I’ve always been exceedingly timorous about the future. Well, college was a given, but so much angst went into choosing my college major (or rather, I knew what I wanted to do, but fretted about how it wouldn’t make money). When I finished college, my sole goal for the coming year (with getting a job, living on my own, and paying bills for the first time) was simply survive.

But I think I can stretch out a little bit further now.

Like this, maybe: I should make plans for a career and geographical shift in about, oh, five years. Don’t get me wrong, I love my current job and employer, by no means do I take for granted how lucky I am to have what I do in this economy and the practice of hiring perpetual contractors. But it isn’t what I want to do forever.
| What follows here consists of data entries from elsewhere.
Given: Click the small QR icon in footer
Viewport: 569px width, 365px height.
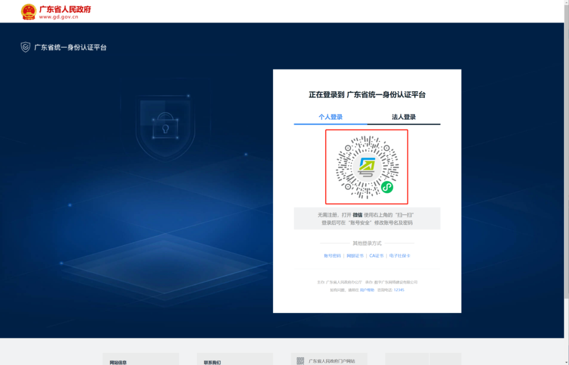Looking at the screenshot, I should coord(300,361).
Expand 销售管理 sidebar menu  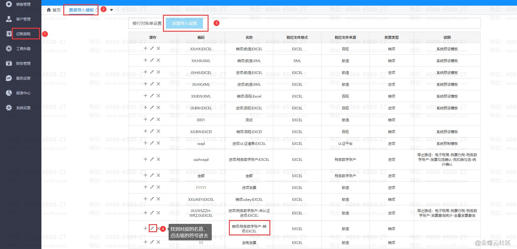pyautogui.click(x=23, y=4)
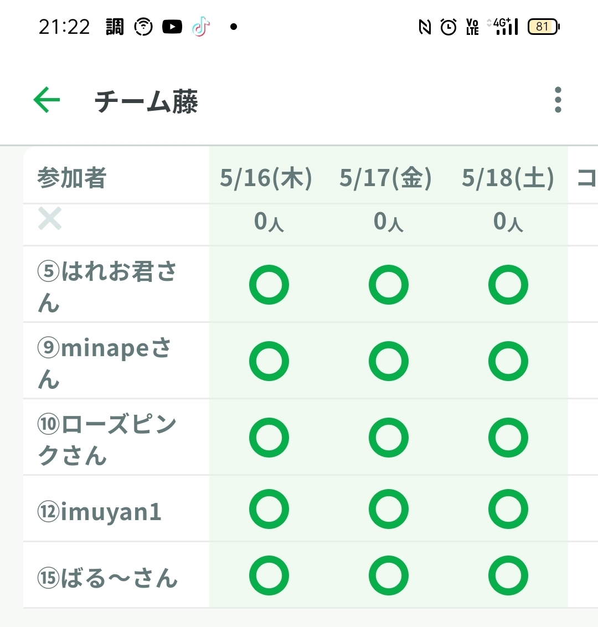Image resolution: width=598 pixels, height=627 pixels.
Task: Tap the battery indicator icon
Action: tap(543, 27)
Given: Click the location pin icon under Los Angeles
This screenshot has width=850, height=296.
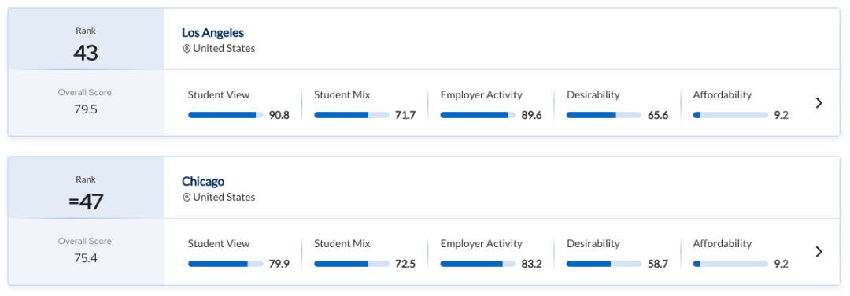Looking at the screenshot, I should (187, 49).
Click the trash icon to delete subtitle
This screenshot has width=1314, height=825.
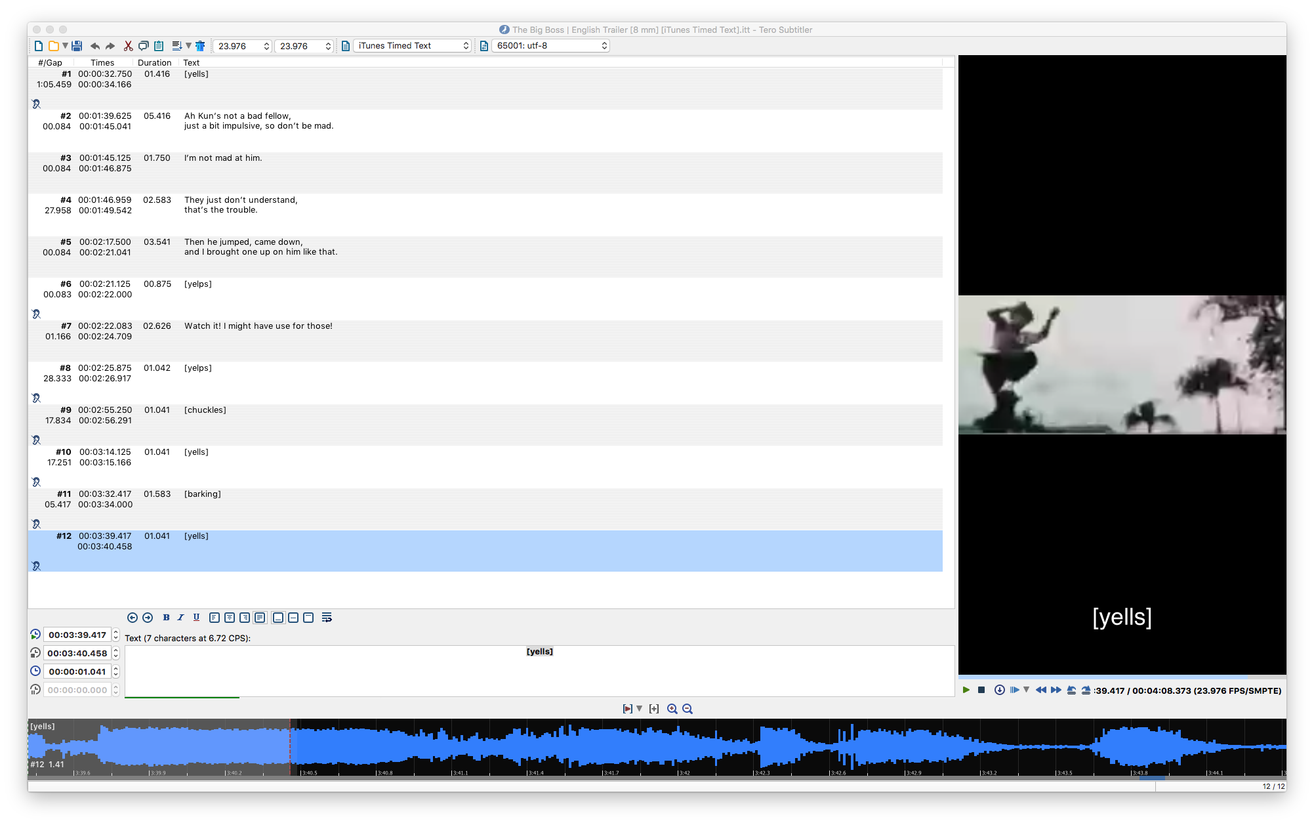coord(200,46)
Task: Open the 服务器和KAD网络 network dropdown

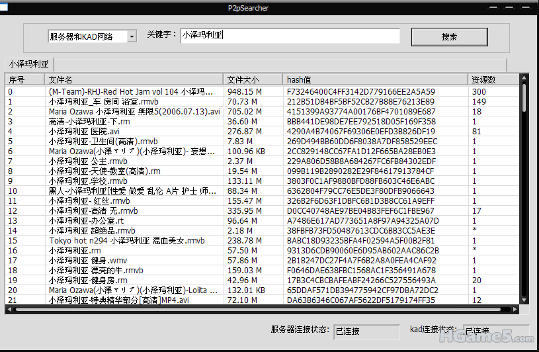Action: 87,36
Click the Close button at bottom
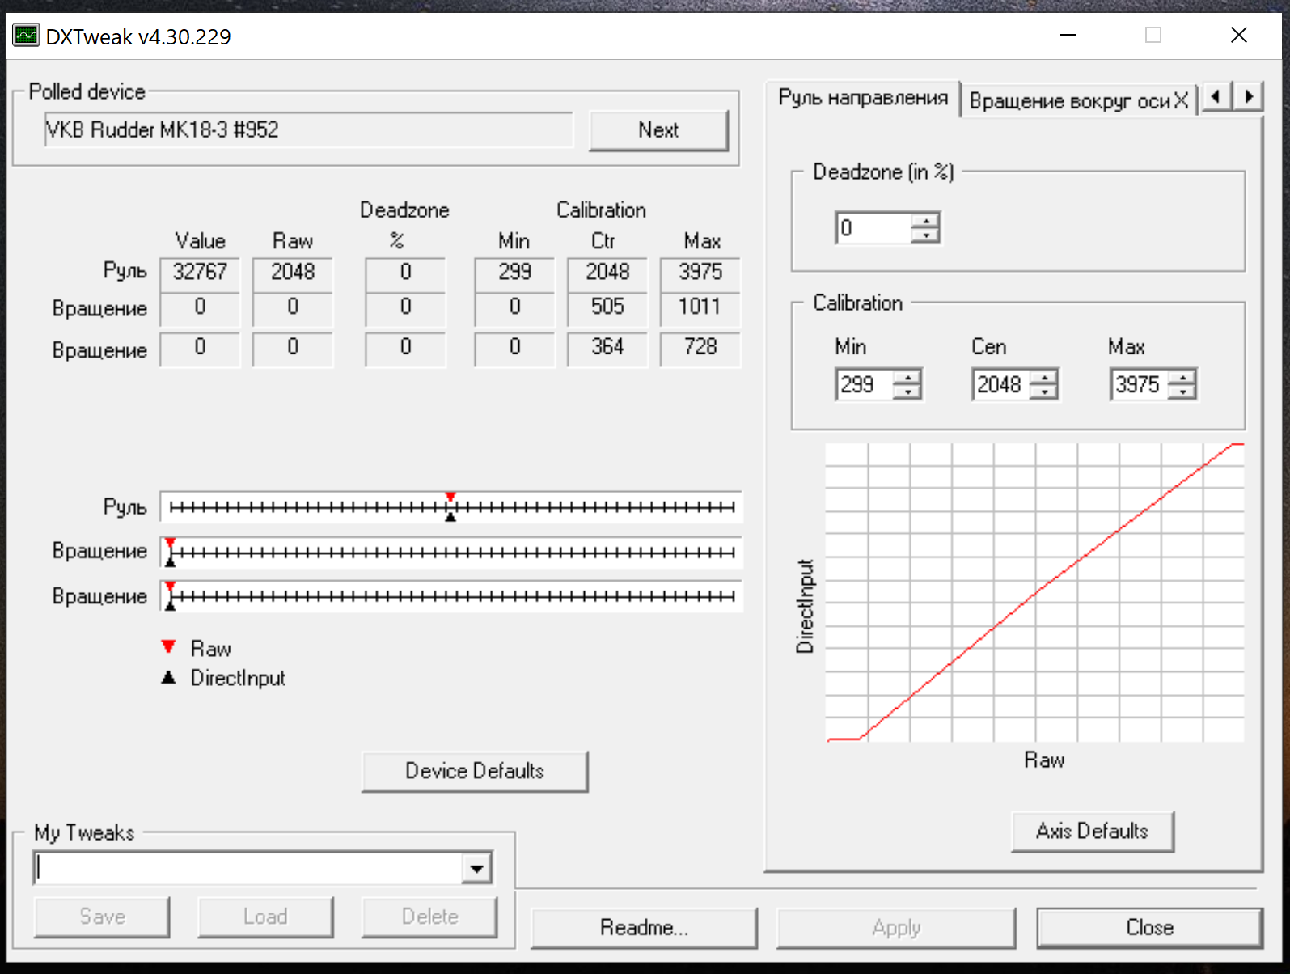The width and height of the screenshot is (1290, 974). tap(1149, 927)
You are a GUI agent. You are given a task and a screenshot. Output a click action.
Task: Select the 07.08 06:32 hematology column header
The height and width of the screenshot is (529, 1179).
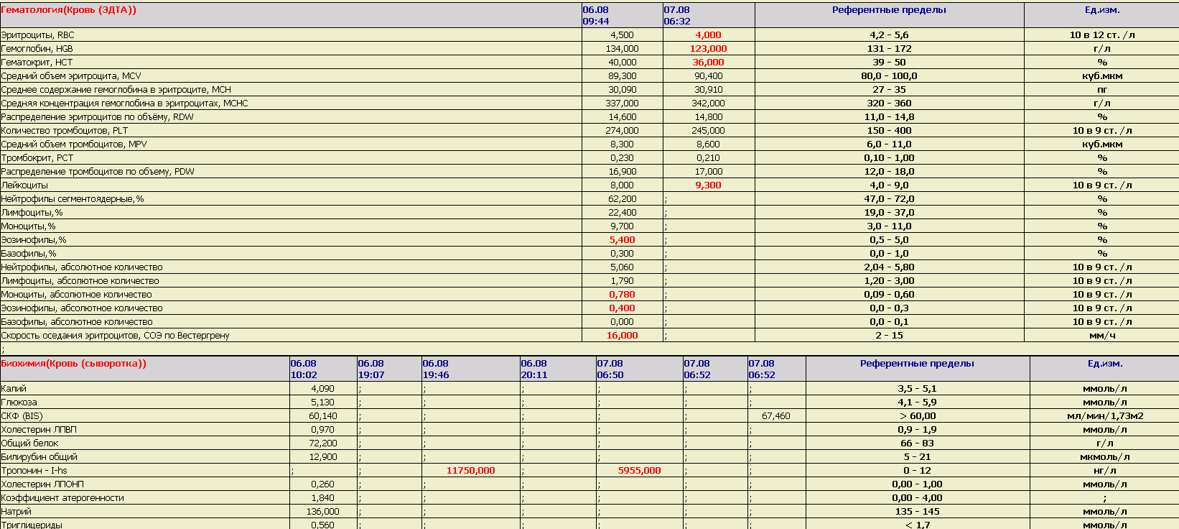(677, 15)
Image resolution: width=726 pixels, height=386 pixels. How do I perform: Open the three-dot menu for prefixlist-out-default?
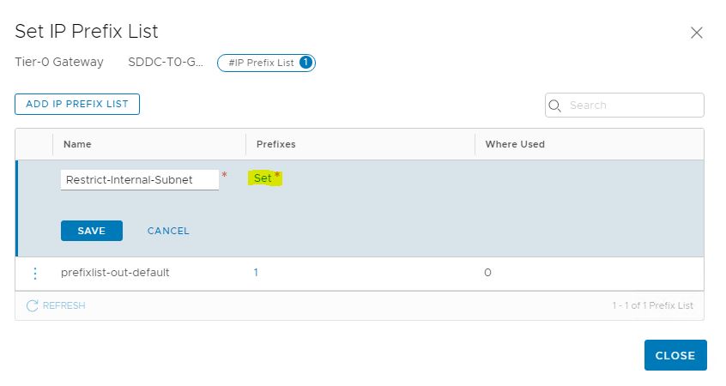coord(35,273)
And whenever I read about the publishing industry (especially literary/fiction publishing — extribulum‘s recent post “Papa, Where Do Bad Books Come From?” , including all the articles linked within it, despite its pessimistic focus, actually sparked the old dream again), I want to be there so badly, despite all the market instability. And I want to be writing professionally, too — and not as a technical writer.

Before I’m 30, I want there to be a day where I pack my things, pick up my cats, and move across the country for that career change.

Probably the Northwest. Yeah, on the personal side, it would be nice if I could be just a train ride away from my parents. A few hours. Also to experience a different climate than Houston. (And New York still freaks me out, financially and otherwise. But I need to do more research into Northwest publishing centers, as I only have vague notions and rumors.)

What’s difficult is knowing that the same kind of salary range may not be available to me in publishing as there is now for me in fields connected to oil/gas. Which, duh. It’s hard for me because, as my Harrison Assessment indicated clearly last year, I am pretty strongly motivated by money. I understand that sounds terribly materialistic and shallow, but let me put it into both practical and more sympathetic terms: I want to take my mom to Italy in 2016, for her 60th birthday. I’m actively planning on that, in fact. Which is why I don’t want to take on big uncertain career changes and all the expenses accompanying moving across the country, before then.